DESCRIPTION OF THE TASK —
At the line with "Click the tweet", start transcribing; stop after the last line of the data below. Keep it exact and leave pictures out.

--- DATA RECORDS Enclosed Below ---

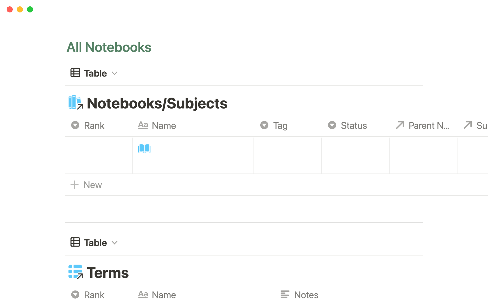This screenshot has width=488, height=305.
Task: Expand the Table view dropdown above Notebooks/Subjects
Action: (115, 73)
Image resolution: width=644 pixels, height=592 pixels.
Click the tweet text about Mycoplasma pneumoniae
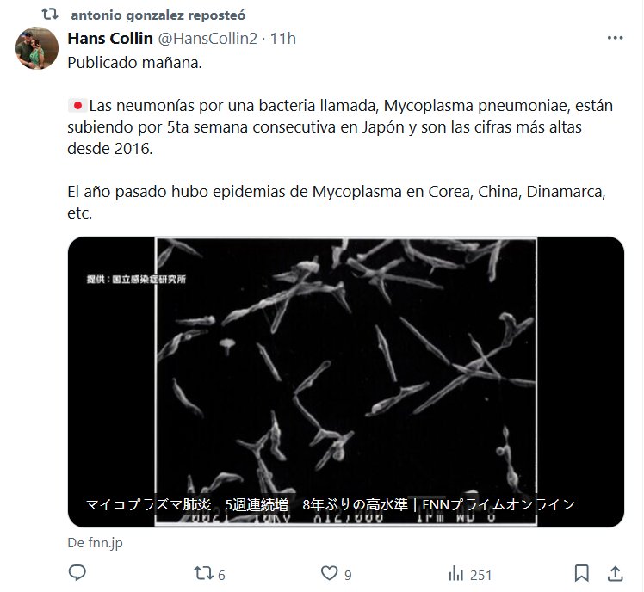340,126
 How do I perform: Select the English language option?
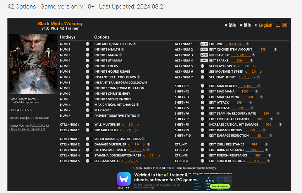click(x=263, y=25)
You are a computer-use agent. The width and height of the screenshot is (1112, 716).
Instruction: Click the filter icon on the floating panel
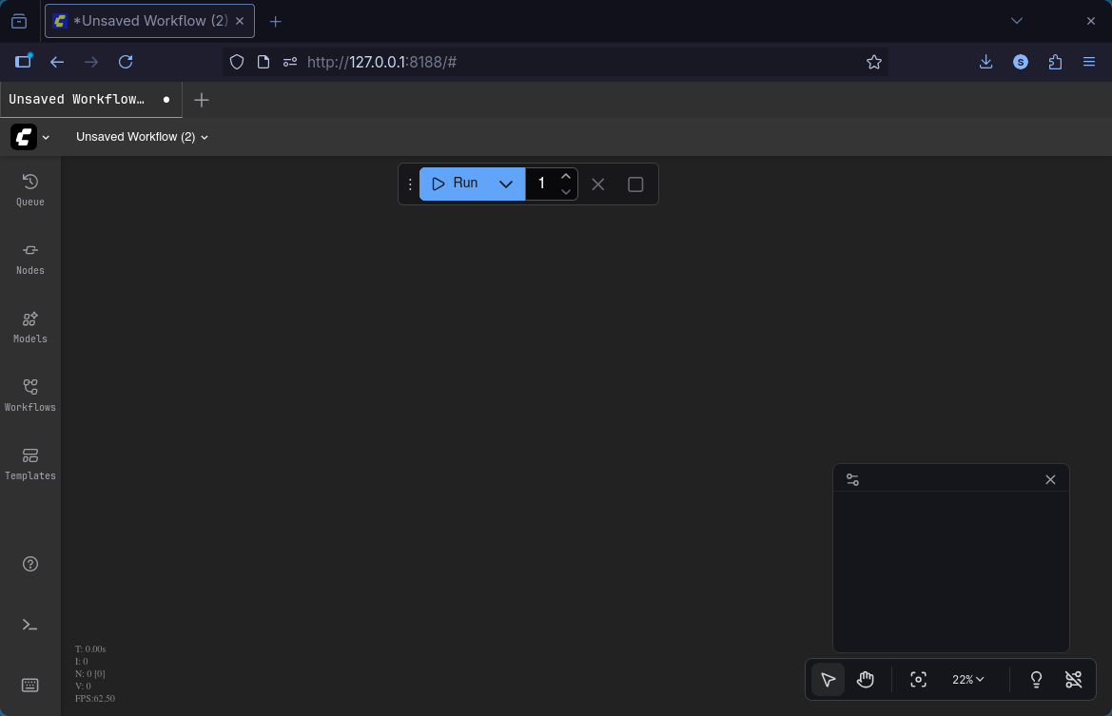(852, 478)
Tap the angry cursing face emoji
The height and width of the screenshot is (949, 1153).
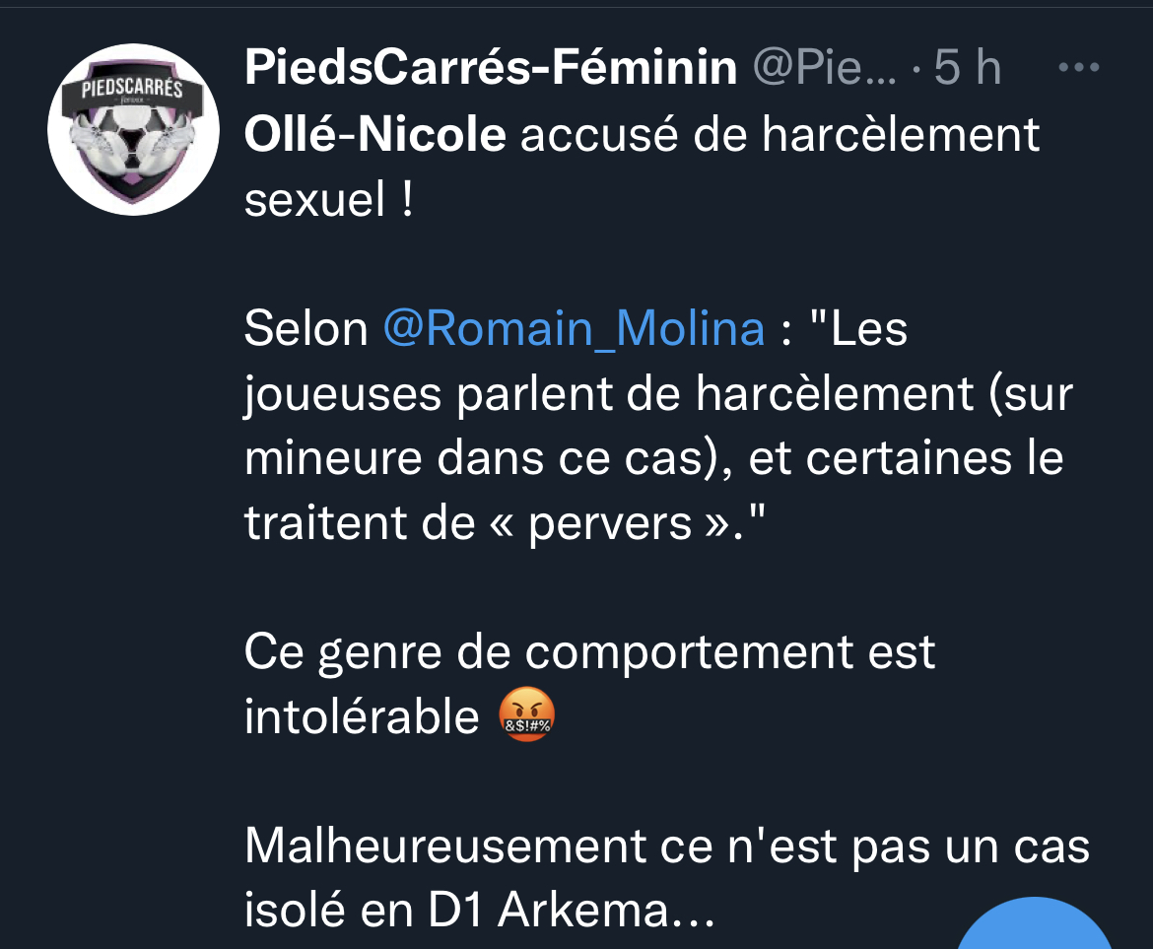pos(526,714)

--- End of Enclosed DATA RECORDS ---

EXPECTED ANSWER —
Click the tweet text about Mycoplasma pneumoniae
340,126
 How do I perform: Select the English language option?
click(x=263, y=25)
You are a computer-use agent. The width and height of the screenshot is (1112, 716).
Instruction: Click the filter icon on the floating panel
(852, 478)
Tap the angry cursing face emoji
The height and width of the screenshot is (949, 1153).
pos(526,714)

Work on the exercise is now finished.